→ **Written instruction**: Reproduce the data from the line that contains "This screenshot has height=799, width=1512." through the line that contains "[x=208, y=46]", substituting "Ohio" for "Texas" and changing nothing else.

→ **Supplied material**:

.....

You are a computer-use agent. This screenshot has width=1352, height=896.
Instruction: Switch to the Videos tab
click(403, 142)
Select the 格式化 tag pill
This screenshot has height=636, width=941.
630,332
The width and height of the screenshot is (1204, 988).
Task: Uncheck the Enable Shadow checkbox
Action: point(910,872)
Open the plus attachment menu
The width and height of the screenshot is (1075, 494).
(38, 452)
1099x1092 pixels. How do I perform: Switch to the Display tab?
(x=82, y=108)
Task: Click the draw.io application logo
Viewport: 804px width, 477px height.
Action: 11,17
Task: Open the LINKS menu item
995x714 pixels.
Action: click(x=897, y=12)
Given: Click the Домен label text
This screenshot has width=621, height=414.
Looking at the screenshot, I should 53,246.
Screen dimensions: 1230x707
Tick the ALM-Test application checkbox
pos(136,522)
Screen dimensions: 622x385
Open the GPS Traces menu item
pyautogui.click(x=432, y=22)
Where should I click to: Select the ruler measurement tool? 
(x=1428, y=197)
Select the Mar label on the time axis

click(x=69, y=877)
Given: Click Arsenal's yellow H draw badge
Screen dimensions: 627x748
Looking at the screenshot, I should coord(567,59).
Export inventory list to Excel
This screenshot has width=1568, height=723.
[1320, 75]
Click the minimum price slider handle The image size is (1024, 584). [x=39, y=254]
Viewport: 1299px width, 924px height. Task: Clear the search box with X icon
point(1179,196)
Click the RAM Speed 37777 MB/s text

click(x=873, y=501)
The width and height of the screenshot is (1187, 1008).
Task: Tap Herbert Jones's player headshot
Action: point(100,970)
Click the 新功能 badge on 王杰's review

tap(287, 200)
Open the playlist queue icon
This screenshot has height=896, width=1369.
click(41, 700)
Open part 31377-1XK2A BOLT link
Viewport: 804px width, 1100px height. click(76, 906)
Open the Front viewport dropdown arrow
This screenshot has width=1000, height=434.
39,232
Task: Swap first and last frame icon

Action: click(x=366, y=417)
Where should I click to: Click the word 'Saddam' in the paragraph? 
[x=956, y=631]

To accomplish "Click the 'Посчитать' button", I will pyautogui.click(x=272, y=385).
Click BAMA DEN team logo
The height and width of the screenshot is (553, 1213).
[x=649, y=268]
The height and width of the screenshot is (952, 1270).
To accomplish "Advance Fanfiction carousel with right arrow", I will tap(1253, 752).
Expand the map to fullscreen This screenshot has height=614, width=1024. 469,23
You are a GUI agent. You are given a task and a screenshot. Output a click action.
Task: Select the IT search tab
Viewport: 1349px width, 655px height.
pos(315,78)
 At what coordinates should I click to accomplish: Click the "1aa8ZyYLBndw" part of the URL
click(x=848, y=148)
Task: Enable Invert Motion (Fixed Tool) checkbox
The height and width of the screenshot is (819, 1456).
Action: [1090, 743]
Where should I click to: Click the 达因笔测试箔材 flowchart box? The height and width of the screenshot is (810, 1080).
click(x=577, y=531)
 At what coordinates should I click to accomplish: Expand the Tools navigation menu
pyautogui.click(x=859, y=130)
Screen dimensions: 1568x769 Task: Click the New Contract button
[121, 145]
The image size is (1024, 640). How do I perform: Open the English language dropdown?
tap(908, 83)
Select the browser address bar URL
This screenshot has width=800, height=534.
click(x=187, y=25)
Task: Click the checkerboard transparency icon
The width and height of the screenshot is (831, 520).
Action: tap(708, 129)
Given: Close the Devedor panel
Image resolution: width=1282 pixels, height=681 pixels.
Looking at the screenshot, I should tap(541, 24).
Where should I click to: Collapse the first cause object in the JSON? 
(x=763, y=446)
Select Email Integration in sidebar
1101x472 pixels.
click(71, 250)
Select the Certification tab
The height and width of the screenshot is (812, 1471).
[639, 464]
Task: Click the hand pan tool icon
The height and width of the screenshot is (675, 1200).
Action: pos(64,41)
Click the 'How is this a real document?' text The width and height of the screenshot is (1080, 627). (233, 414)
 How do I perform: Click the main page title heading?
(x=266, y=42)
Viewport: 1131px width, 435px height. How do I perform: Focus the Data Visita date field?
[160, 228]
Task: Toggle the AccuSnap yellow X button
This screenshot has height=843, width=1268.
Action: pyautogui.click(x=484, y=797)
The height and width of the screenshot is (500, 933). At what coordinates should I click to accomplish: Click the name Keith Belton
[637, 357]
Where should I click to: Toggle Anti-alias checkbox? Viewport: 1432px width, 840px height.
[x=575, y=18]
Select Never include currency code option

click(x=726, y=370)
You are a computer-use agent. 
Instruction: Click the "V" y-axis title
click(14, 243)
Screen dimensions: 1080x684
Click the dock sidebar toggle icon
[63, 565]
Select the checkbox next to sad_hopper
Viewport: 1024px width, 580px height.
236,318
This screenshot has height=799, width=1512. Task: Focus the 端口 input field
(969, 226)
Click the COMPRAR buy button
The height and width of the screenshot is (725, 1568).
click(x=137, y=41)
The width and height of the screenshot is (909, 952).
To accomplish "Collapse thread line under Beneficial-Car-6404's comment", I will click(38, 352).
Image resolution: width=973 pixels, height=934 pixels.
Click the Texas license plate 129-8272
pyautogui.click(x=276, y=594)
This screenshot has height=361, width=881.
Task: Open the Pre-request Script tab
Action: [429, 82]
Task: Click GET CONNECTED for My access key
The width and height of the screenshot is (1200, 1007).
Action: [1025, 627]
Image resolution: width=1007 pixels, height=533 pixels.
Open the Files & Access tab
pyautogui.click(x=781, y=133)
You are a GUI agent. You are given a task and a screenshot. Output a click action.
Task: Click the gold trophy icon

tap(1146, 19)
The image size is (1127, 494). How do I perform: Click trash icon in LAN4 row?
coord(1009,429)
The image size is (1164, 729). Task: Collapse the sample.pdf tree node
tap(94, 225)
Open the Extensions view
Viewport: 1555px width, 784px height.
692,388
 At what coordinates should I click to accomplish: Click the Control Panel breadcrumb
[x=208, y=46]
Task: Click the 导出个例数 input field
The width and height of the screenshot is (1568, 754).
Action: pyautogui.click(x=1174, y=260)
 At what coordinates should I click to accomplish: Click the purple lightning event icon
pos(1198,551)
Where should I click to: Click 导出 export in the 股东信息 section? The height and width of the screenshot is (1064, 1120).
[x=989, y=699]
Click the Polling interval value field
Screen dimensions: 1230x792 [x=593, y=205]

.....

→ **Reply**:
This screenshot has height=799, width=1512. Task: Focus the 端口 input field
(969, 226)
Click the COMPRAR buy button
The height and width of the screenshot is (725, 1568).
click(x=137, y=41)
The width and height of the screenshot is (909, 952).
To accomplish "Collapse thread line under Beneficial-Car-6404's comment", I will click(38, 352).
Image resolution: width=973 pixels, height=934 pixels.
Click the Ohio license plate 129-8272
pyautogui.click(x=276, y=594)
This screenshot has height=361, width=881.
Task: Open the Pre-request Script tab
Action: [429, 82]
Task: Click GET CONNECTED for My access key
The width and height of the screenshot is (1200, 1007).
Action: [1025, 627]
Image resolution: width=1007 pixels, height=533 pixels.
Open the Files & Access tab
pyautogui.click(x=781, y=133)
You are a GUI agent. You are given a task and a screenshot. Output a click action.
Task: Click the gold trophy icon

tap(1146, 19)
The image size is (1127, 494). How do I perform: Click trash icon in LAN4 row?
coord(1009,429)
The image size is (1164, 729). Task: Collapse the sample.pdf tree node
tap(94, 225)
Open the Extensions view
Viewport: 1555px width, 784px height.
692,388
 At what coordinates should I click to accomplish: Click the Control Panel breadcrumb
[x=208, y=46]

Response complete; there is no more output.